Household batteries will be key to UK’s new energy strategy

26th July 2017 | Residential Energy

Batteries and renewable power sources are on the verge of bringing about an “epochal transformation” of the UK that could make energy clean, abundant and very cheap, according to a cabinet minister. As the government unveiled plans for a more flexible energy system and £246m of funding for battery research, Greg Clark told the Guardian that a smarter grid would “radically” bring down bills.

“Energy, for the last 100 years, for good reasons, we’ve rationed the consumption of [because] it’s been very expensive and environmentally-damaging to consume fossil fuels. [But] given the possibilities we are on the cusp of at the moment, we might move to a world where energy is clean and abundant,” said the business secretary.

Storing intermittent renewable power in batteries so it was ready when the grid needed it would bring down costs for everyone, including vulnerable and low income energy consumers, he said.

“If only we can capture if [power form the sun and wind] then we can go from energy being a worrying cost to people, to being, if not free, then very cheap,” Clark said, speaking in Birmingham on Monday as he put energy at the centre of the government’s industrial strategy.

Renewables have grown from almost nothing a decade ago to supplying more than a quarter of the UK’s power today, and are expected to increase their share further as costs fall and reach subsidy-free levels.

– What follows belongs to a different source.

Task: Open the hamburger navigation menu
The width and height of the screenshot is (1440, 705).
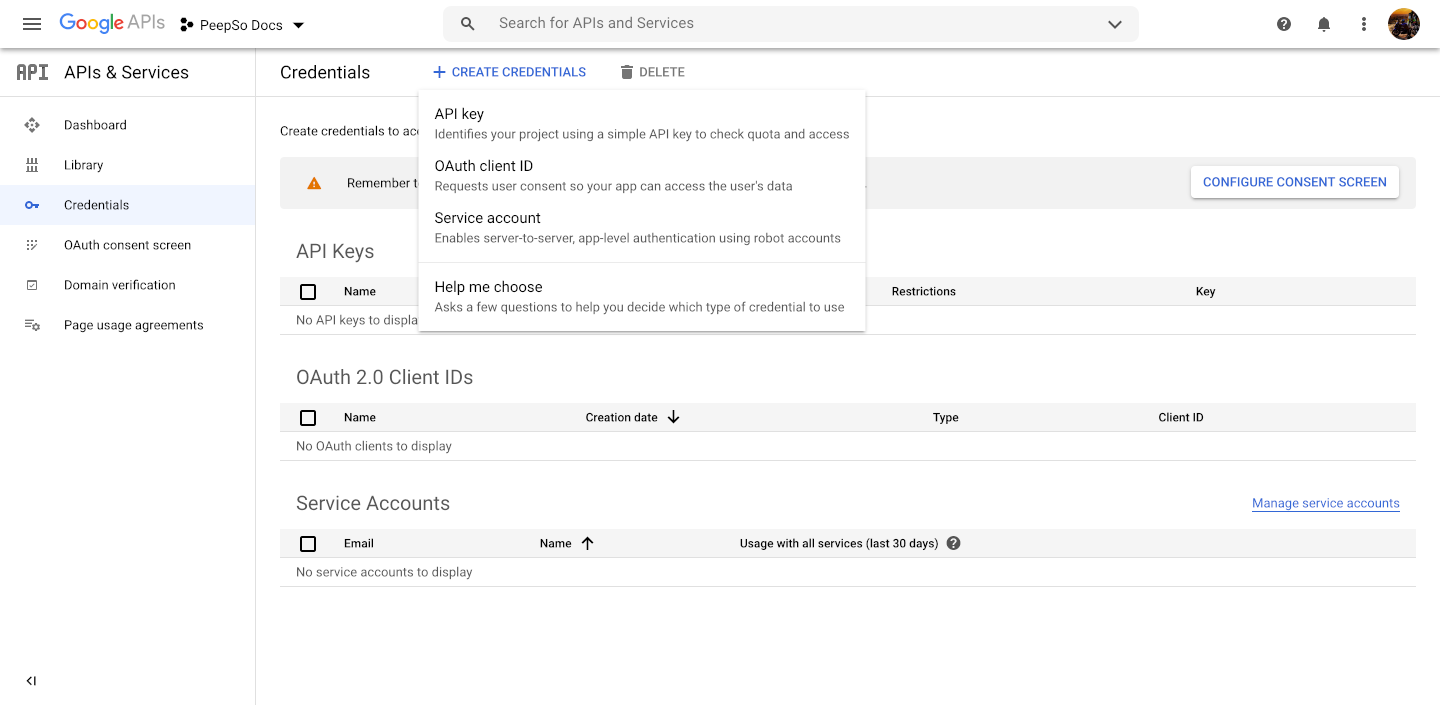Action: click(31, 24)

But the variable nature of wind and solar power generation means that local energy networks and the National Grid need more flexibility to cope with those fluctuations. Batteries, and the ability for energy firms to automatically reduce electricity demand from willing businesses and households, are at the heart of a plan published by government and Ofgem.

Ofgem said using technology to flatten out peak demand and avoiding the cost for reinforcements to energy networks would save consumers £17bn-£40bn by 2050. The regulator said that the 29 changes to energy regulation announced on Monday, which will come in over the next 18 months, would also encourage new, tech-savvy entrants into the energy market.